▶ Goal of the exercise
Update the lines of these records by changing "checkbox" to "check box", leaving all else unchanged, and omit the pictures from your answer.

-- BEGIN Given records --

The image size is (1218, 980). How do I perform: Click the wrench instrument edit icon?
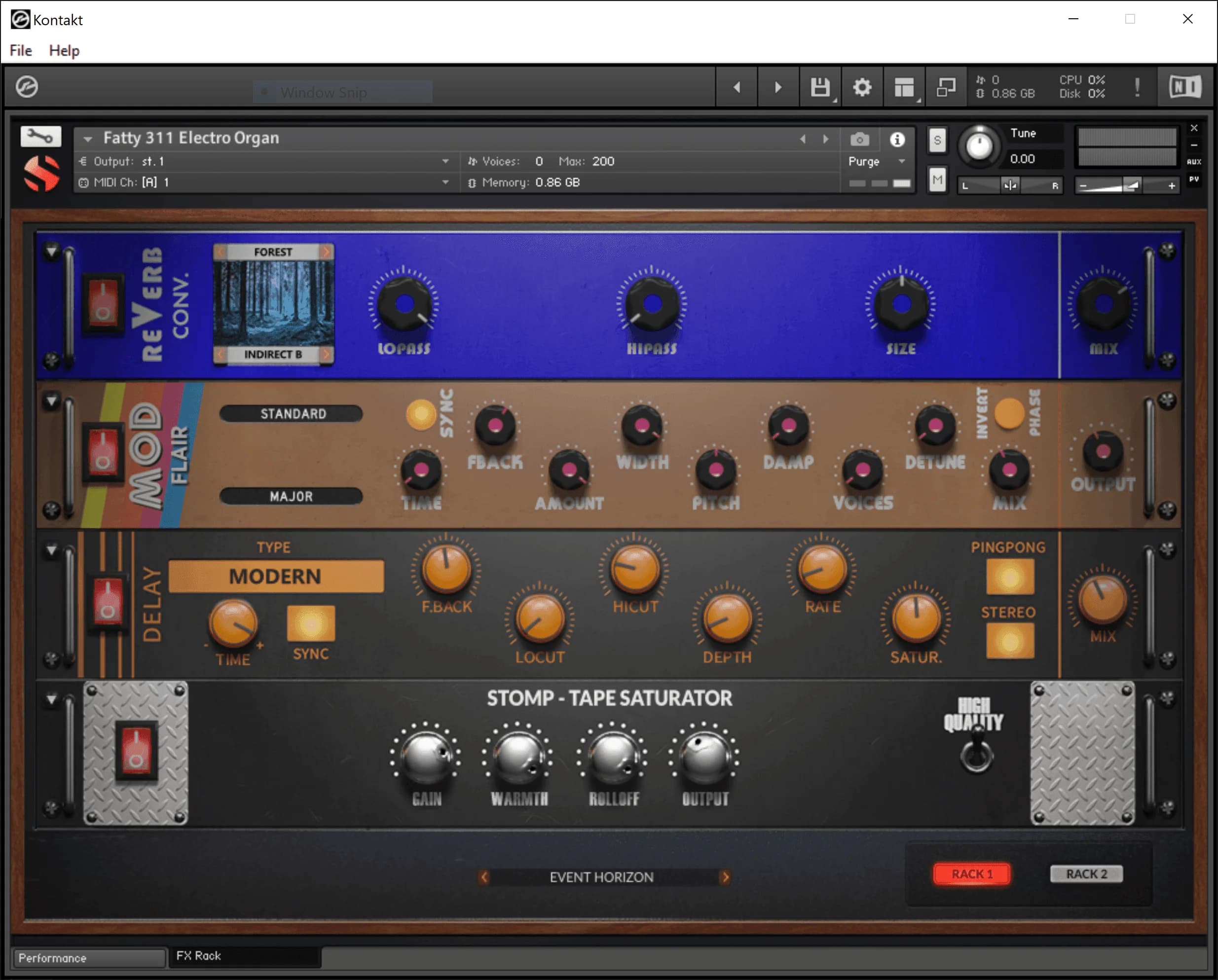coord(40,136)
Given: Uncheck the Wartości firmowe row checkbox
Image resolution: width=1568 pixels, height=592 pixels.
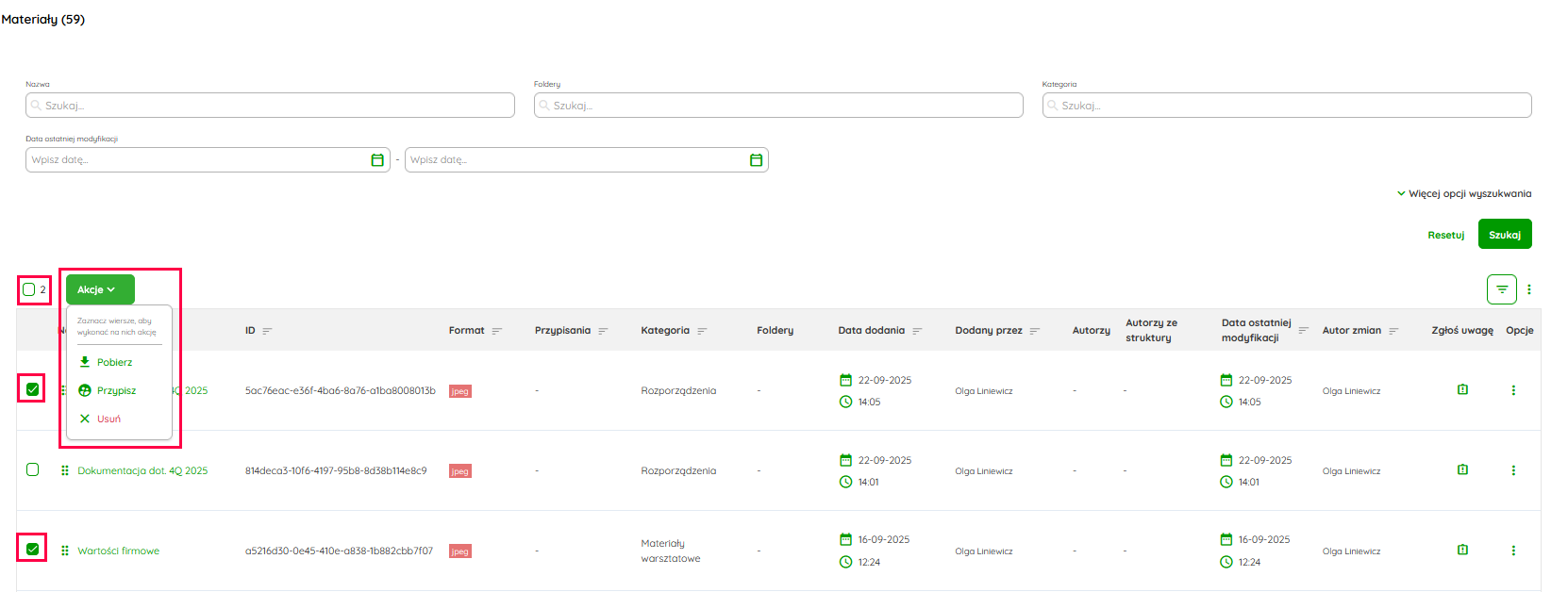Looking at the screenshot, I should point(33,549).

-- END Given records --

▶ Answer below
The image size is (1218, 980). How do I perform: Click the wrench instrument edit icon?
coord(40,136)
Given: Uncheck the Wartości firmowe row check box
Image resolution: width=1568 pixels, height=592 pixels.
Looking at the screenshot, I should point(33,549).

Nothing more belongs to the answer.